The data
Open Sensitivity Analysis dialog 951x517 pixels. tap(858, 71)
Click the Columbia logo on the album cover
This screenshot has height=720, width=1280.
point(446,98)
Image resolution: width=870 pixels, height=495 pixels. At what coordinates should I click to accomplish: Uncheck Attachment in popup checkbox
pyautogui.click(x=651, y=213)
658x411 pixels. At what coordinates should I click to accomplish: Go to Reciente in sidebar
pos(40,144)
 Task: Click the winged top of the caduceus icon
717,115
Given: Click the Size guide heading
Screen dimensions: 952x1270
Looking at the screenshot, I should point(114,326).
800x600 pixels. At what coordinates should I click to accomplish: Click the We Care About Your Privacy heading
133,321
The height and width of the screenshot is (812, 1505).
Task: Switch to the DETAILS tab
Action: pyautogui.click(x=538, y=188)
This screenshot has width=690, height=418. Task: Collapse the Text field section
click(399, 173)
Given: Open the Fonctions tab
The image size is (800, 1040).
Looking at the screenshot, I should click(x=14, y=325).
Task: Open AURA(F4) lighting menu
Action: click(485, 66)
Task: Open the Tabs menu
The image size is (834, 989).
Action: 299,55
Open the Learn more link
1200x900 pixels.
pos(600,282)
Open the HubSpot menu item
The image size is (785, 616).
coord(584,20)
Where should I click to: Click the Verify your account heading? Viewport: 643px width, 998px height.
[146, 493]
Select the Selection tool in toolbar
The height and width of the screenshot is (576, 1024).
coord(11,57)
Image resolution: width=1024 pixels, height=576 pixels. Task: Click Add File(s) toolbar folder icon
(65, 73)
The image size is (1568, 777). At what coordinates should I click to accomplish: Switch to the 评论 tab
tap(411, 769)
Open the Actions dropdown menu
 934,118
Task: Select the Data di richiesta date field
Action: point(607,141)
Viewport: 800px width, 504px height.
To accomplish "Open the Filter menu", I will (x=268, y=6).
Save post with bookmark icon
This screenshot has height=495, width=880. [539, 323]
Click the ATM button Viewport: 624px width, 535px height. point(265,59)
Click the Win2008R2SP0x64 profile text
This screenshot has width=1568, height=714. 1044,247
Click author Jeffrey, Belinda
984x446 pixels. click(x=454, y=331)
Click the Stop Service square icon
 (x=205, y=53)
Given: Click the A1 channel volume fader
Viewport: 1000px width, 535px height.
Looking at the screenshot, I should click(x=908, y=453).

Task statement
Starting from the line with "The image size is (785, 616)." and ending with the final line of the data, quote every line exactly, both ends included.

Solution for this task
The image size is (785, 616).
coord(584,20)
Where should I click to: Click the Verify your account heading? Viewport: 643px width, 998px height.
[146, 493]
Select the Selection tool in toolbar
The height and width of the screenshot is (576, 1024).
coord(11,57)
Image resolution: width=1024 pixels, height=576 pixels. Task: Click Add File(s) toolbar folder icon
(65, 73)
The image size is (1568, 777). At what coordinates should I click to accomplish: Switch to the 评论 tab
tap(411, 769)
Open the Actions dropdown menu
 934,118
Task: Select the Data di richiesta date field
Action: point(607,141)
Viewport: 800px width, 504px height.
To accomplish "Open the Filter menu", I will (x=268, y=6).
Save post with bookmark icon
This screenshot has height=495, width=880. [539, 323]
Click the ATM button Viewport: 624px width, 535px height. point(265,59)
Click the Win2008R2SP0x64 profile text
This screenshot has width=1568, height=714. 1044,247
Click author Jeffrey, Belinda
984x446 pixels. click(x=454, y=331)
Click the Stop Service square icon
 (x=205, y=53)
Given: Click the A1 channel volume fader
Viewport: 1000px width, 535px height.
Looking at the screenshot, I should click(x=908, y=453).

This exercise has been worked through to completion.